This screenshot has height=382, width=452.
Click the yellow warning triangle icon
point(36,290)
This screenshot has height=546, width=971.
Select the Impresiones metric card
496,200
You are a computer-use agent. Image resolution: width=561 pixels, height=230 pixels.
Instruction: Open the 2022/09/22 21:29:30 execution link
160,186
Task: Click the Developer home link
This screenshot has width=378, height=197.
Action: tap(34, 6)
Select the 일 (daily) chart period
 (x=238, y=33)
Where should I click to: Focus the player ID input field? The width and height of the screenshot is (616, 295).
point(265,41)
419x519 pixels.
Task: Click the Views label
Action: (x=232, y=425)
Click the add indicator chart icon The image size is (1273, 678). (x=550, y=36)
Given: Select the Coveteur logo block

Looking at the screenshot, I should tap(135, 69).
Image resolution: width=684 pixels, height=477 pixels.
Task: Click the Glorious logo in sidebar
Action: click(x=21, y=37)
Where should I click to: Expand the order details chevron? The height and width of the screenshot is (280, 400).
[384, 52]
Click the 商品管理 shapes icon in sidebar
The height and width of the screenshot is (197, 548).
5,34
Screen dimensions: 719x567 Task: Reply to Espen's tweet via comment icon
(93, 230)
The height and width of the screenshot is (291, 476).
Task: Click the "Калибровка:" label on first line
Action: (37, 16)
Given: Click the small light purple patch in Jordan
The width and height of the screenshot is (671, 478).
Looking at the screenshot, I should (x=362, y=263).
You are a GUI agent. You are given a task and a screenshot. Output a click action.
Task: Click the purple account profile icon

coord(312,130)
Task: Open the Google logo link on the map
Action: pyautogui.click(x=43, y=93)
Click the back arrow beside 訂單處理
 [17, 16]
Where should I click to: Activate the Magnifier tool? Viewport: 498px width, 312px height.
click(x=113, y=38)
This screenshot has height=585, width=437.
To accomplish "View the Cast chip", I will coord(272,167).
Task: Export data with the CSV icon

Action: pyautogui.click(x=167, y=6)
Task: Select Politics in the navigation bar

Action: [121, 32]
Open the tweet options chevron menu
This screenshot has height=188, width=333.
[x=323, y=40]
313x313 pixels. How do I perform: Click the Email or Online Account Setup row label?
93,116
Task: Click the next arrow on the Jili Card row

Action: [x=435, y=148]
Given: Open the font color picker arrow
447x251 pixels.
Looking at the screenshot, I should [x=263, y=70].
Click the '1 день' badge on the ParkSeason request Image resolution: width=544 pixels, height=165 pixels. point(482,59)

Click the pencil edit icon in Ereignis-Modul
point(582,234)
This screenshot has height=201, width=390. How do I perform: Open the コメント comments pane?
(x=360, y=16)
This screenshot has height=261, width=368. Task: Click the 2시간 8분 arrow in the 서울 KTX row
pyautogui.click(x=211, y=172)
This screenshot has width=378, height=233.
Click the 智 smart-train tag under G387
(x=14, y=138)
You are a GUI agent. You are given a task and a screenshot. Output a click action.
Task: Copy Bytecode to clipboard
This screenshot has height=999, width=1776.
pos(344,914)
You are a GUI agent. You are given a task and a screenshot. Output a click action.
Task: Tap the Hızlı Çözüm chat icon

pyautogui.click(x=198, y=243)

:::

The request :: Please put everything in the records above, from the line containing "Task: Click the next" down to the line containing "(x=14, y=138)", both included, into a Markdown table. Use a Row column for the row number and a Line column for each line's text, and leave out blank lines.

Exercise output ::
| Row | Line |
|---|---|
| 1 | Task: Click the next arrow on the Jili Card row |
| 2 | Action: [x=435, y=148] |
| 3 | Given: Open the font color picker arrow |
| 4 | 447x251 pixels. |
| 5 | Looking at the screenshot, I should [x=263, y=70]. |
| 6 | Click the '1 день' badge on the ParkSeason request Image resolution: width=544 pixels, height=165 pixels. point(482,59) |
| 7 | Click the pencil edit icon in Ereignis-Modul |
| 8 | point(582,234) |
| 9 | This screenshot has height=201, width=390. How do I perform: Open the コメント comments pane? |
| 10 | (x=360, y=16) |
| 11 | This screenshot has height=261, width=368. Task: Click the 2시간 8분 arrow in the 서울 KTX row |
| 12 | pyautogui.click(x=211, y=172) |
| 13 | This screenshot has width=378, height=233. |
| 14 | Click the 智 smart-train tag under G387 |
| 15 | (x=14, y=138) |